The funds are being sought to rebuild and stabilise areas liberated from the Islamic State, as well as to check Assad’s power and Russian and Iranian influence in a post-war Syria, providing the US with a quick exit from the seven-year conflict, according go the report.
The revelations come as Saudi Arabia’s crown prince and de facto leader Mohammed bin Salman arrives in Washington on Monday for extensive dialogue, which officials believe will include a discussion on the $4 billion request.
For years, US policy in Syria has almost entirely focused on pushing back against the Islamic State – a goal that is nearing completion. But with an Assad victory likely, US policymakers are increasingly looking to the next phase of the country’s strategy in Syria.

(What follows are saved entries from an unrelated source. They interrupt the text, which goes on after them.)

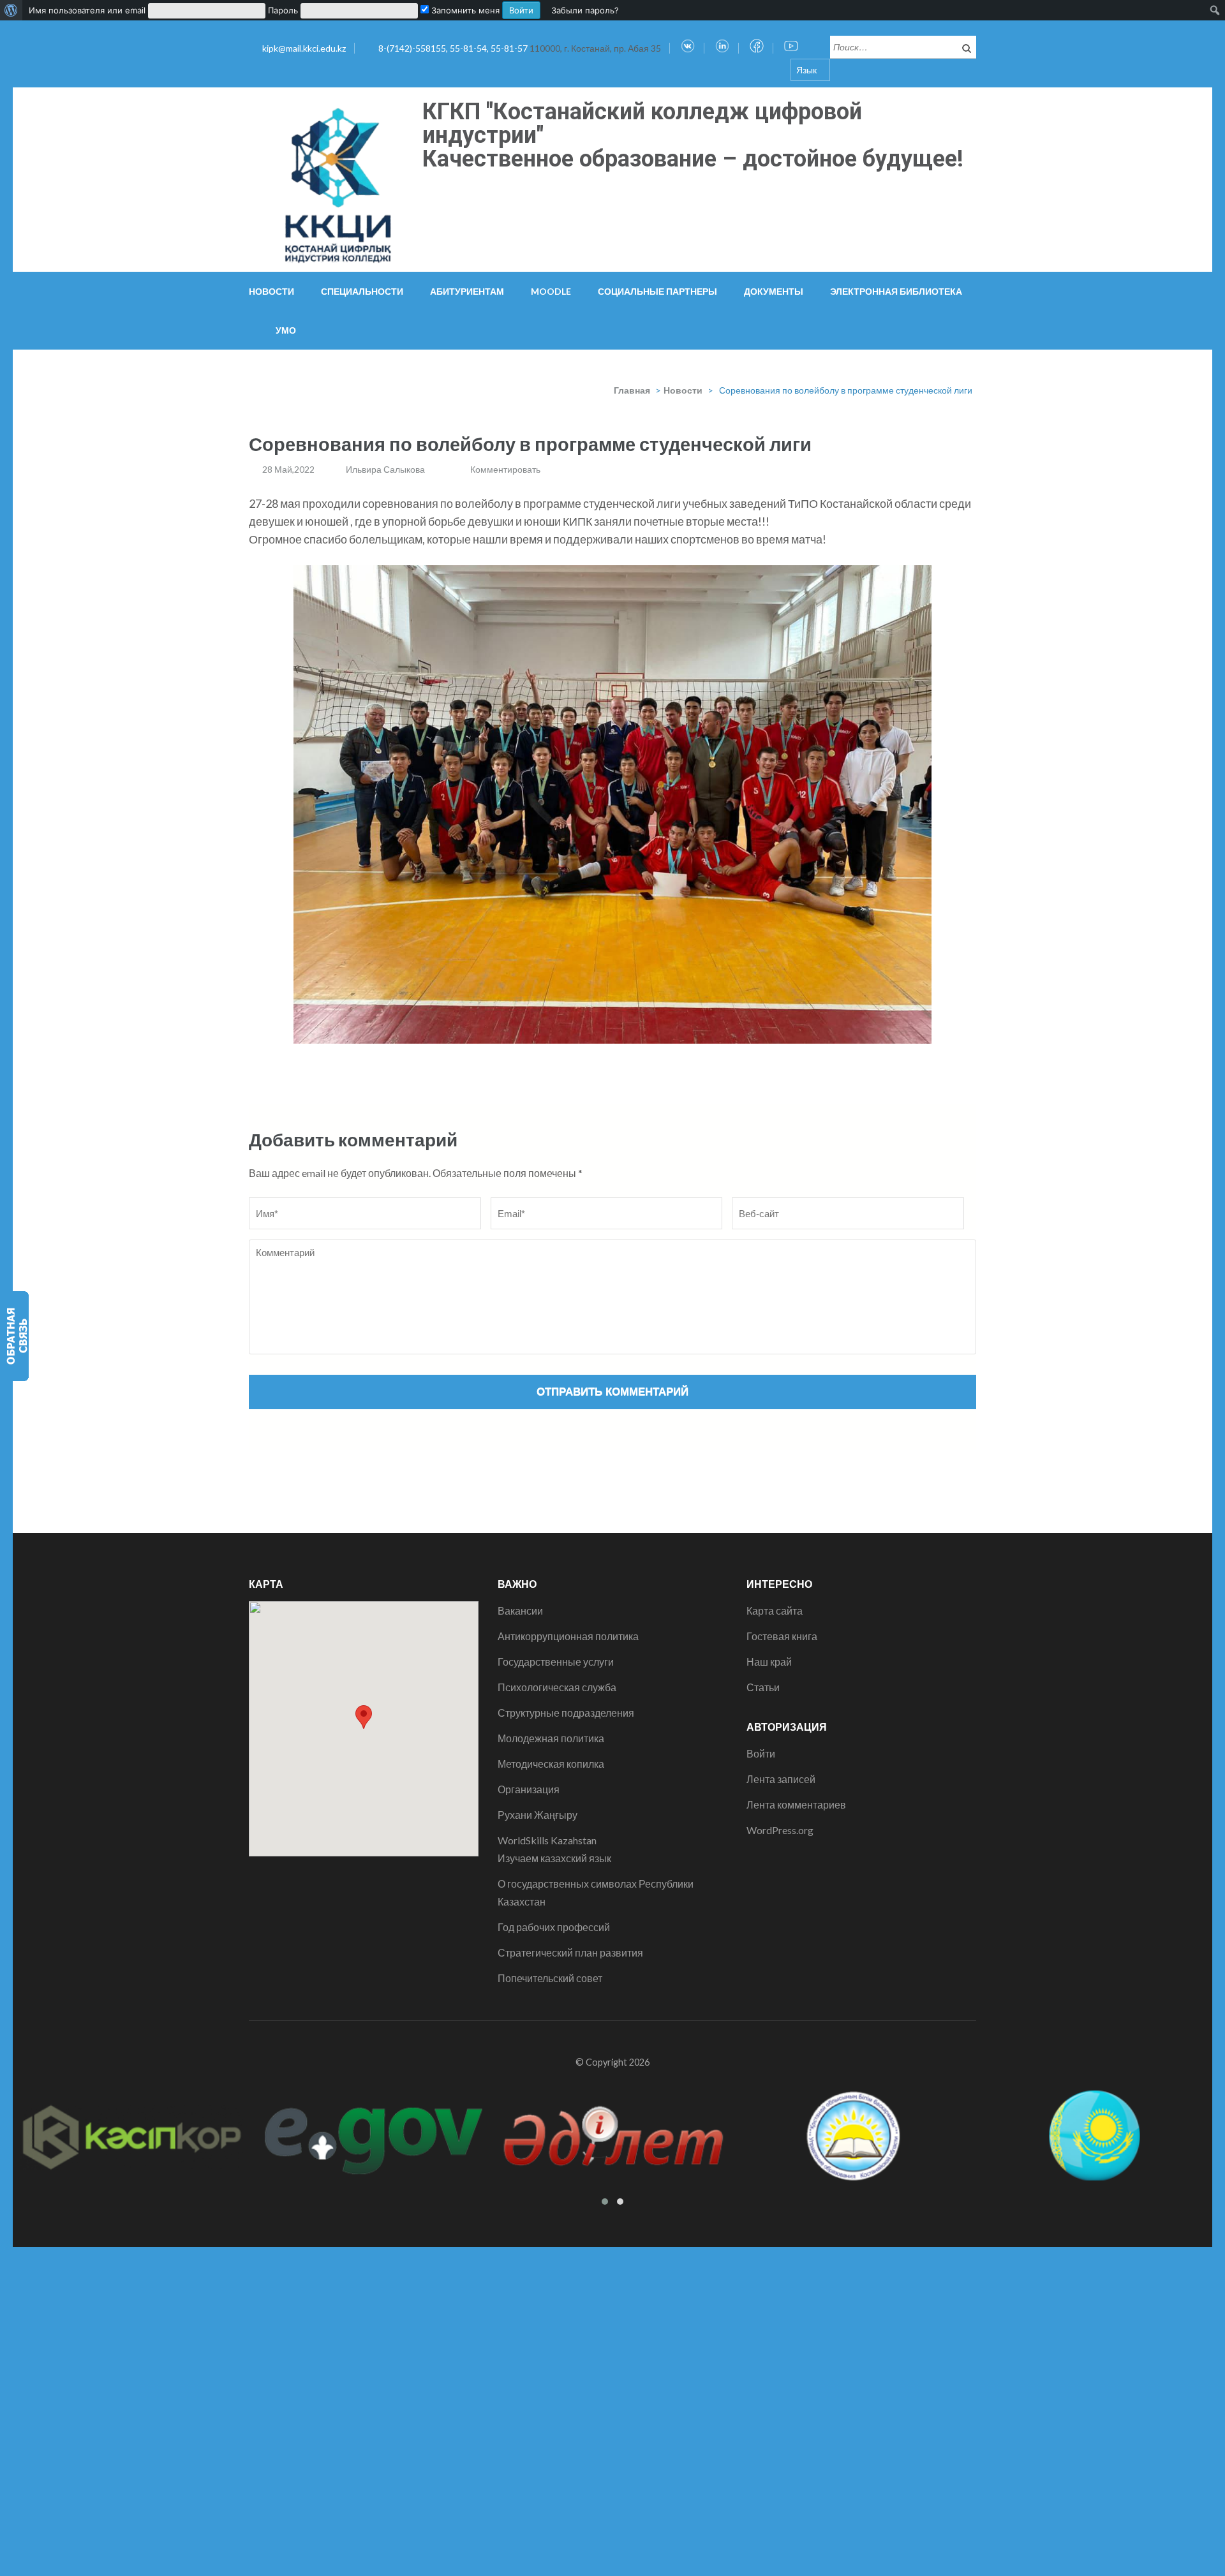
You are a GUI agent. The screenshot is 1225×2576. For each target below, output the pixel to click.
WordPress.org (779, 1830)
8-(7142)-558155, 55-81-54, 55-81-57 (454, 48)
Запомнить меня (464, 10)
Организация (529, 1789)
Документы (773, 291)
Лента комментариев (796, 1804)
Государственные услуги (556, 1661)
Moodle (551, 291)
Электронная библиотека (896, 291)
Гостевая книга (781, 1636)
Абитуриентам (467, 291)
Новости (271, 291)
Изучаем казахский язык (554, 1858)
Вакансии (520, 1610)
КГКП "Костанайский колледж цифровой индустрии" (642, 123)
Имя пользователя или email (87, 10)
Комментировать (505, 469)
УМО (286, 330)
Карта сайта (774, 1610)
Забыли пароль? (585, 10)
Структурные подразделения (566, 1712)
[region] (612, 804)
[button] (363, 1717)
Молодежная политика (551, 1738)
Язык (806, 69)
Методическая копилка (551, 1764)
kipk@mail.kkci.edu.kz (304, 48)
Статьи (763, 1687)
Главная (632, 390)
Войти (760, 1753)
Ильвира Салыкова (385, 469)
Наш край (769, 1661)
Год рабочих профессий (554, 1927)
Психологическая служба (557, 1687)
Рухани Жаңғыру (537, 1815)
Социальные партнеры (657, 291)
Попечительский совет (550, 1978)
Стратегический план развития (570, 1952)
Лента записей (780, 1779)
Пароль (283, 10)
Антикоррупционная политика (568, 1636)
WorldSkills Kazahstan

Officials in the Trump administration have convinced the president that the US cannot withdraw from northern Syria due to Iranian influence, the report suggests.
Last year, US Ambassador to the UN Nikki Haley said that Syrian stability cannot be achieved “with Assad in place” and that “Iran is not going to be in charge”.
But one anonymous senior US official said that “convincing arguments have been made that some bad entity is going to be there”.
In a further sign that the US may maintain a long-term presence in Syria, US Secretary of State Rex Tillerson said in January that the US would not make the same mistake as the Obama administration by withdrawing early.
However, Tillerson was recently sacked and replaced by anti-Iran and former CIA director Mike Pompeo.
The US remains the largest humanitarian donor to the Syrian war and has provided over $8 billion to date to assist millions of Syrians affected by the fighting.
However, Trump remains somewhat weary of an indefinite US commitment and ran on an “America First” platform extricating the US commitment to complex foreign entaglements.